Priceline (PCLN) was established in 1997. It went public in 1999. The company’s stock prices quickly doubled. However, by the end of 2002, its fortunes turned around and its stock lost all of its value. The company underwent a reverse stock split in 2003 in order to improve its stock price.
More than a decade later, the company has successfully evolved into a global leader in online travel by expanding through some smart acquisitions. Priceline’s stock has shown a whopping 5,190% growth in the past decade. It beat the returns from any other player in the industry.

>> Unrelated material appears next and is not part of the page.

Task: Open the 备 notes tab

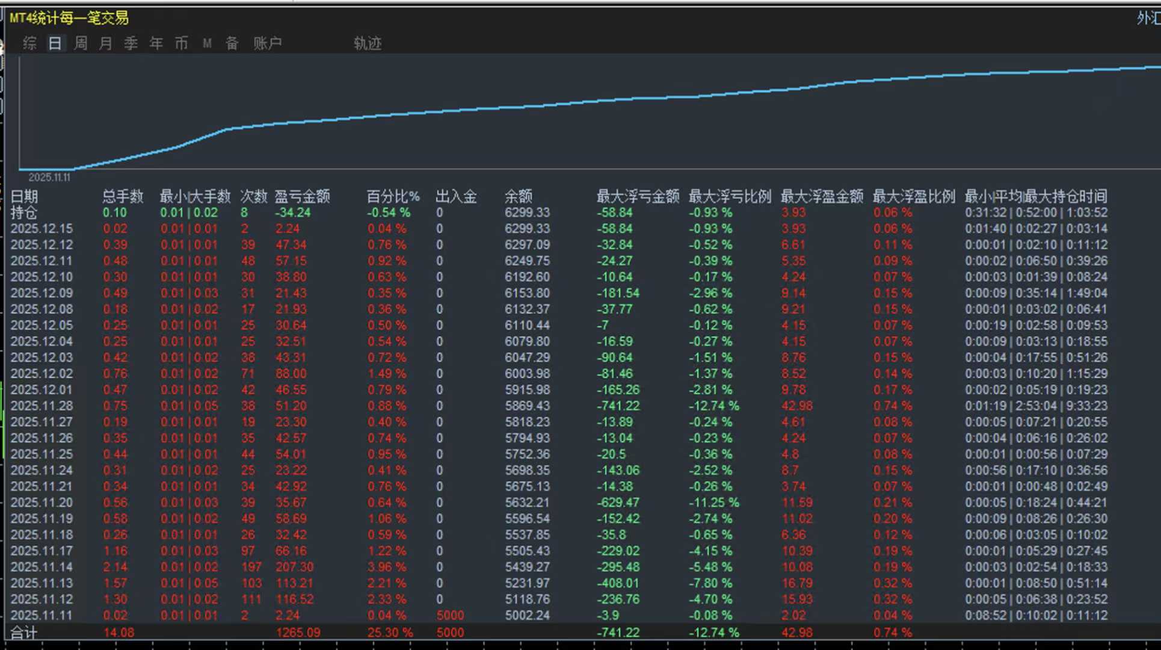Action: [232, 43]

Even though it has a huge price tag, the company has a PE (price-to-earnings) ratio of ~29.92. This is below or comparable to its lower-priced competitors like Expedia (EXPE) at 20.6 and TripAdvisor at 53.77. However, its forward PE multiple of 21.8 is lower than Expedia’s 26.8, TripAdvisor’s (TRIP) 33.7, and Ctrip’s (CTRP) 48.1. This indicates Priceline’s limited growth potential.
However, it’s forward EV/EBITDA (enterprise value to earnings before interest, tax, depreciation, and amortization) multiple of 17.6 is higher than Expedia’s 12.2 and Sabre’s (SABR) 10.5. However, it’s lower than TripAdvisor’s 19.3 and Ctrip’s 53.3.
Priceline forms 2.77% of the Consumer Discretionary Select Sector SPDR (XLY).
Priceline doesn’t offer any cash dividends on its common stock since it prefers to retain future earnings to finance the expansion of its business. While a dividend is a company’s way to reward investors, Priceline is a relatively young and emerging company. Its decision to reinvest its earnings into business is a sound decision.
Even though Priceline doesn’t pay dividends, the company does use part of its cash reserves to buy back stocks. The company announced a $3 billion share buyback program earlier this year. It would help the company improve its EPS (earnings per share).
Even though the company doesn’t pay dividends, it has a strong growth potential in terms of business and revenue. This is a huge positive for investors considering Priceline’s huge size and scale.